Sorry, since I always use the default nnMaxBatchSize value in gtp_example.cfg, I neglected to adjust this value in match.

I noticed that the recommended nnMaxBatchSize value in GTP is (numSearchThreads / numNNServerThreadsPerModel), so I guess the recommended value is 288/3=96 in my settings?

sbbdms commented 6 months ago

I tried to adjust nnMaxBatchSize from 32 to 96 with the first form, however it seems that it is still ~10% slower than the second form with nnMaxBatchSize 32.

lightvector commented 6 months ago

That's interesting!

What happens if you use only 1x4090 instead of 3x4090?
What happens if you run a different number of games in parallel than 288?
Do you have any GPUs other than 4090 that you can test this on?
What happens if you run only 1 game at a time, but that game has a large number of search threads?
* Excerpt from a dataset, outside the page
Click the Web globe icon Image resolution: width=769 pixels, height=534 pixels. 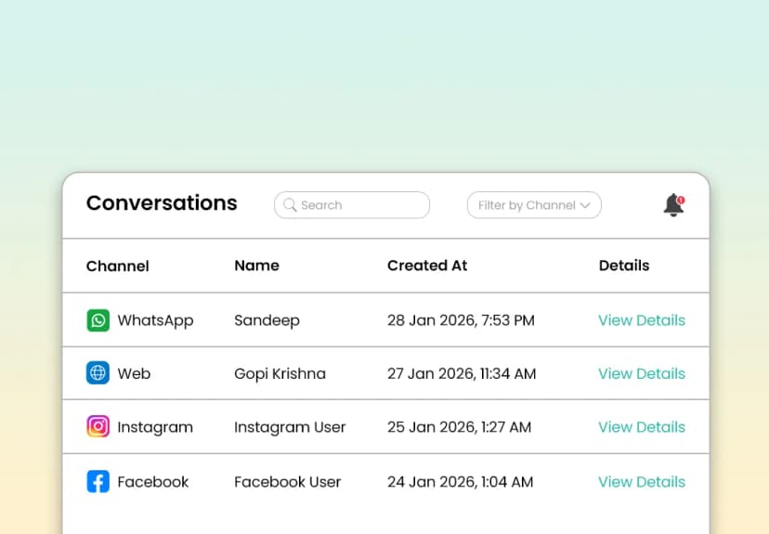[98, 373]
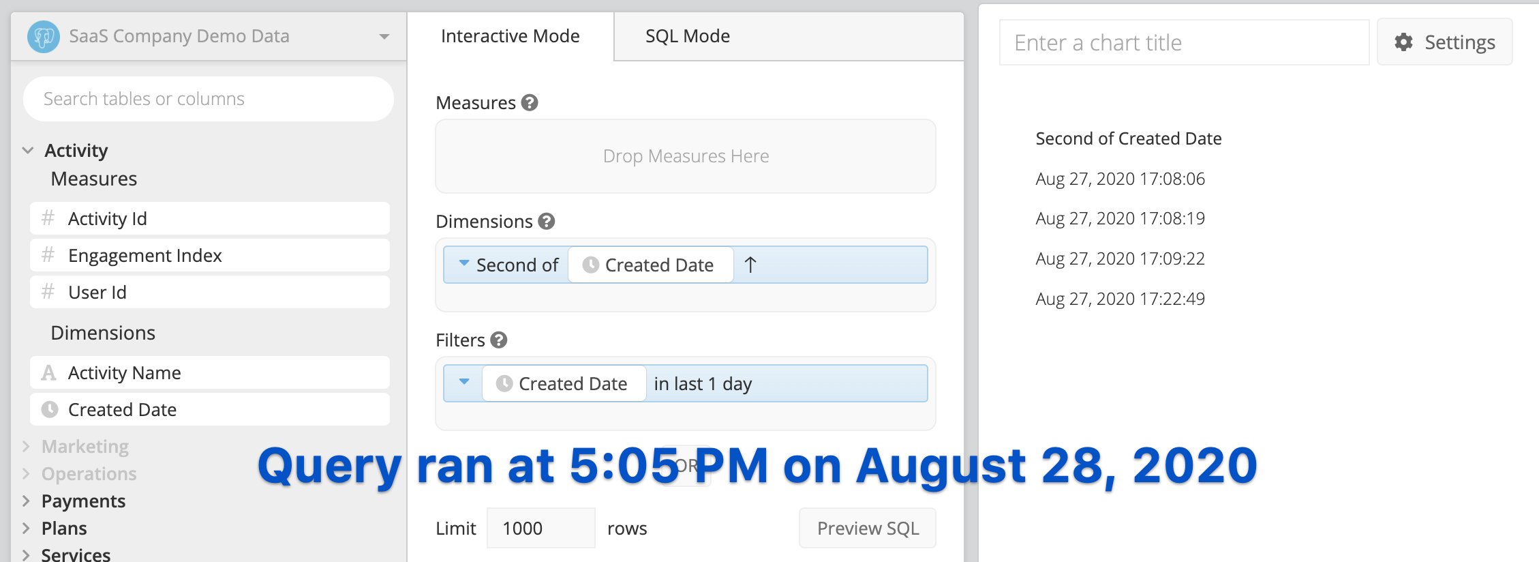The image size is (1539, 562).
Task: Click the Filters help question mark icon
Action: click(499, 340)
It wouldn't be appropriate to make this a general recommendation, and definitely not appropriate to modify the code to do it automatically, if we can't understand how general this is and what causes it. I think we probably wouldn't modify the code to do it automatically regardless, because loading the model multiple times on the GPU takes extra memory, which might not be suitable for some users. But it would still be interesting to learn more about this.